As the reviewer expected, individuals with higher levels of education were overrepresented in our sample. In accordance with this observation, we made two other changes to the paper. First, we changed the first sentence of our Abstract to, “Stereotypes about 32 country-of-origin groups were measured using an online survey of the adult, non-elderly Danish population”. In other words, we removed the phrase “approximately representative”, so as not to give the impression that our sample achieved a high level of representativeness with respect to education. Second, we added a fifth point to the limitations section of the Discussion:

 

[…] people with higher levels of education were somewhat overrepresented in our sample, while those aged over 65 were not included at all. In addition, we did not collect data on a number of potentially important socio-economic characteristics, such as migrant background, race/ethnicity and household income.

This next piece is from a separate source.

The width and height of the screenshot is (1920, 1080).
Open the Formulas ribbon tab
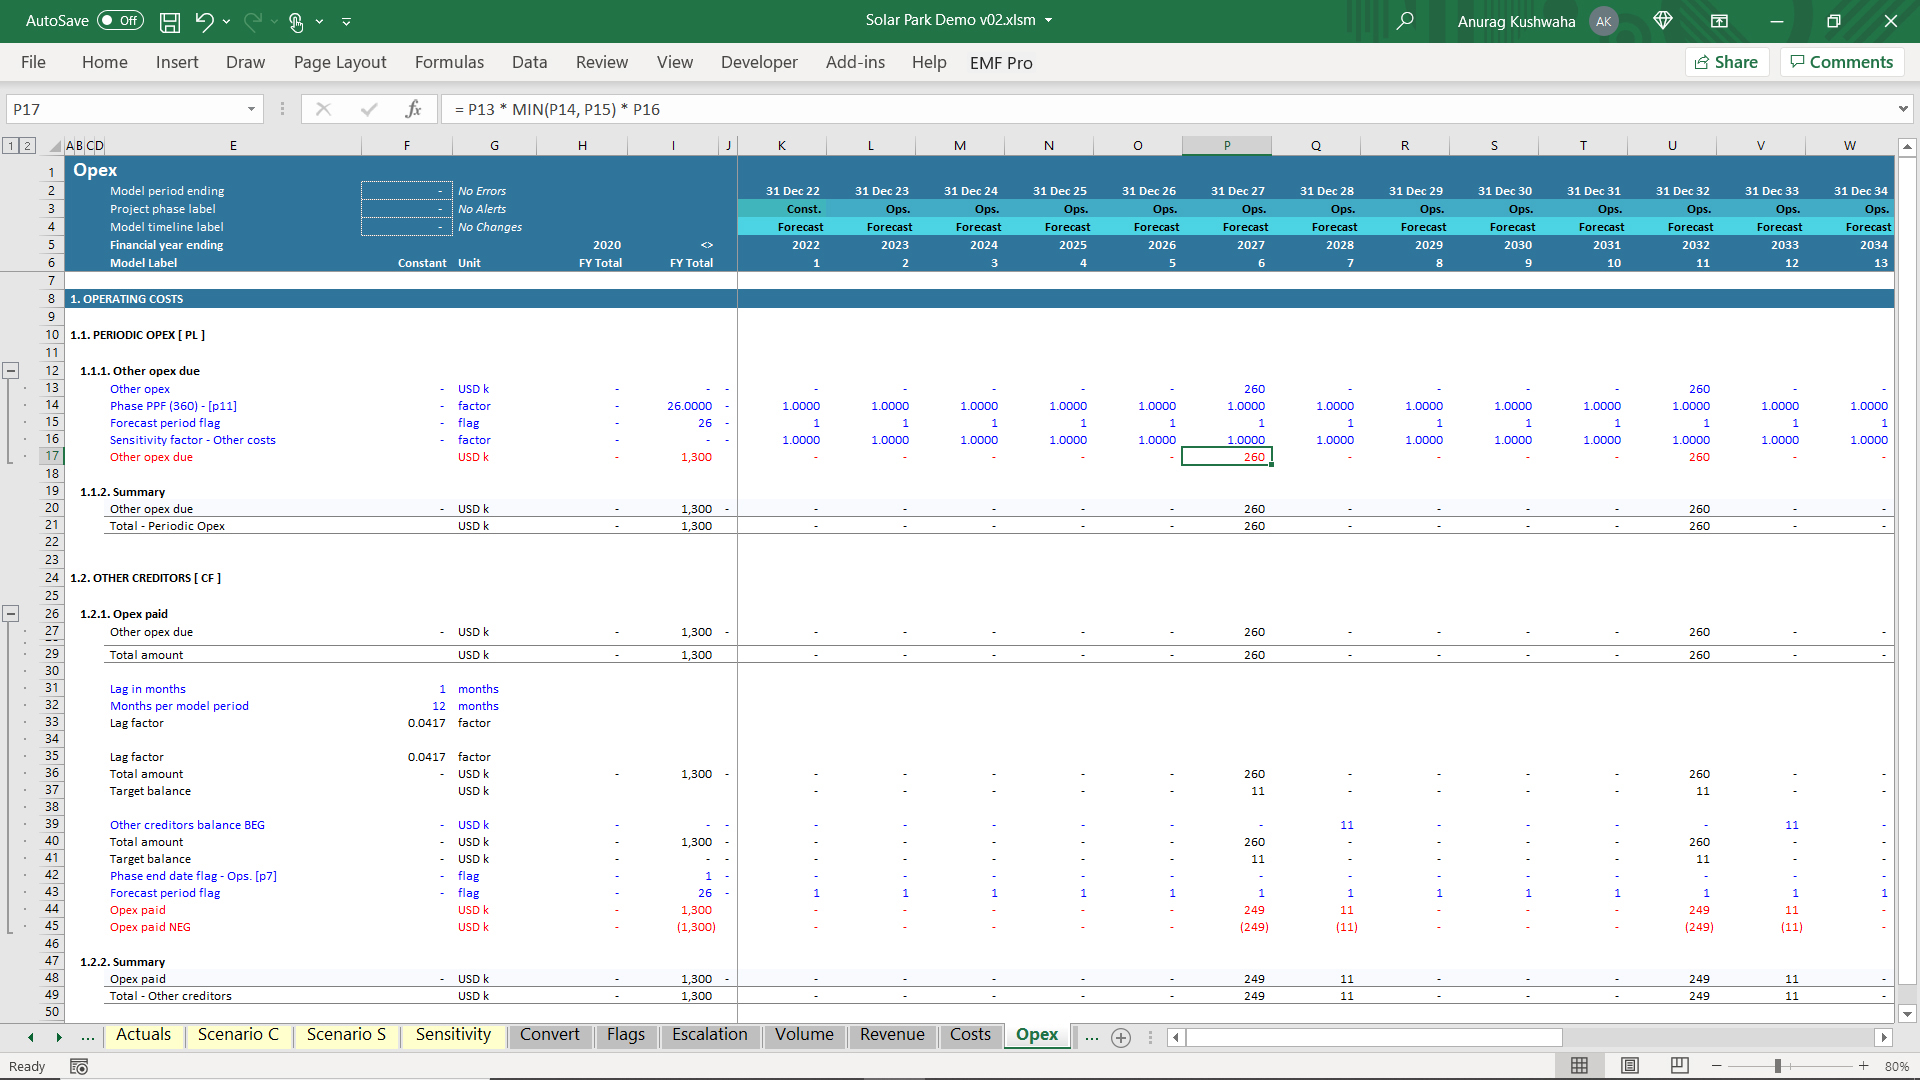tap(449, 62)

For these reasons, the external validity of our analyses should be considered somewhat limited. 

 

(Note that this point also addresses the reviewer’s concern about our lack of data on other socio-economic characteristics.)

 

Regarding the age distribution, we have provided the standard deviation of age in our sample and the general population (see the paragraph above). As noted in footnote 2, the latter was obtained from Statistics Denmark, along with the other reference figures. We would prefer not to add a table, due to the fact that our manuscript already includes a large number of tables and figures. But we can obviously do so if the reviewer believes it is important.

 

Question 2:

 

It is clear that the authors study three main components, namely (1) immigration policy preferences, (2) immigrant stereotypes (on fiscal contribution) and (3) the accuracy of those stereotypes. However, the third element is in my view not well embedded in the story, and in effect a completely separate issue from the relationship between stereotypes and policy preferences. This is apparent in two important ways.

 

First, the introduction is predominantly about the potential relationship between stereotypes and policy preferences (including the potential for reverse causality). Whether or not these stereotypes are accurate is mentioned from time to time, but is not formally positioned in the theoretical framework. Indeed, the reader is left wondering if accuracy conditions the relevance of stereotypes for policy preferences, not to mention how this works in the reverse causality scenario.

 

Second, the accuracy of stereotypes is not explicitly modelled in the analysis either. While the authors analyze descriptively the extent to which stereotypes are accurate, this is not subsequently connected to the main question at hand, namely the relationship between stereotypes and policy preferences. At the moment, the authors first establish that stereotypes tend to be more or less accurate, and then frame stereotypes as accurate stereotypes in all subsequent analyses. But a correlation of .81/.85 is not a correlation of 1, and so I think it is misleading to speak in terms of accurate stereotypes in the analysis. Perhaps more importantly, the correlation analysis between stereotypes and policy preferences says nothing about the role of the accuracy of those stereotypes.

 

I would like to invite the authors to clarify the role of ‘accuracy’ in their study.

 

We appreciate the reviewer’s concerns here. However, we believe that we have modelled accuracy appropriately in our analyses, and that we are justified in describing the stereotypes we measured as “accurate”, given our findings and the conventions within the literature.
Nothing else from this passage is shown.